=== Begin Enclosure ===
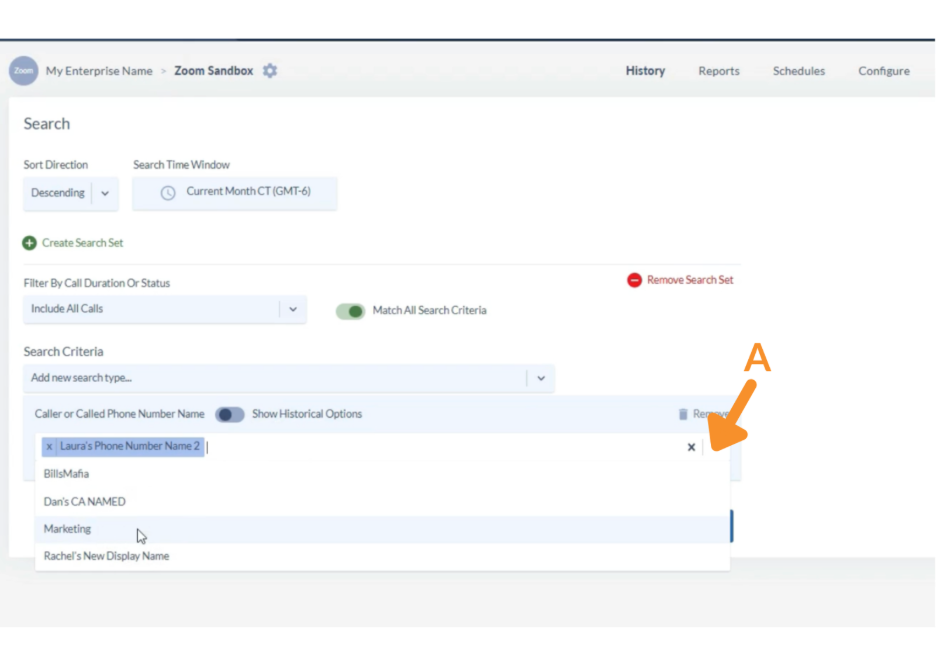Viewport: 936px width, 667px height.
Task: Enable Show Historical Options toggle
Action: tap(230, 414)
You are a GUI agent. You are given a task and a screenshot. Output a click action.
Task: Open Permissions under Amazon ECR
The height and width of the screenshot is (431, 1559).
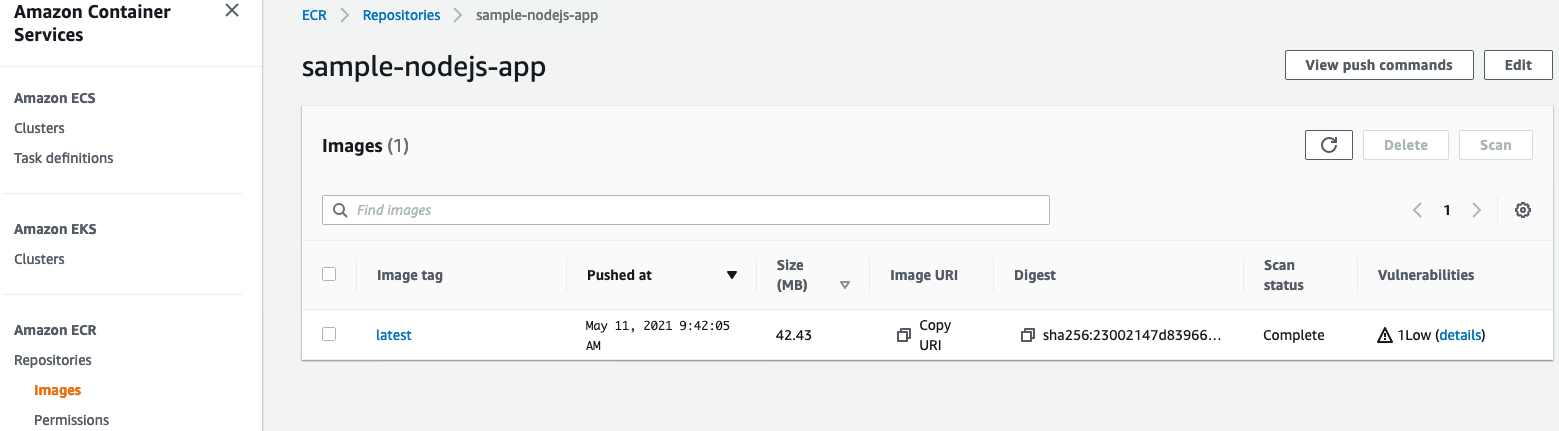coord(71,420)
=== End Enclosure ===
=== Begin Enclosure ===
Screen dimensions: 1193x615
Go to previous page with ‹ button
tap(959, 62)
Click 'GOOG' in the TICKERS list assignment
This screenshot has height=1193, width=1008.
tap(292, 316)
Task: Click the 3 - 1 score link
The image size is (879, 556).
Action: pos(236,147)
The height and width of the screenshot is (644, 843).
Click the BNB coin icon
=== End Enclosure ===
### Requirement
In the listing above, find the line containing "Go to previous page with ‹ button" and the line containing "Click the BNB coin icon", then repeat those two lines and everything between them exactly.

### Exercise response
Go to previous page with ‹ button
tap(959, 62)
Click 'GOOG' in the TICKERS list assignment
This screenshot has height=1193, width=1008.
tap(292, 316)
Task: Click the 3 - 1 score link
The image size is (879, 556).
Action: pos(236,147)
The height and width of the screenshot is (644, 843).
Click the BNB coin icon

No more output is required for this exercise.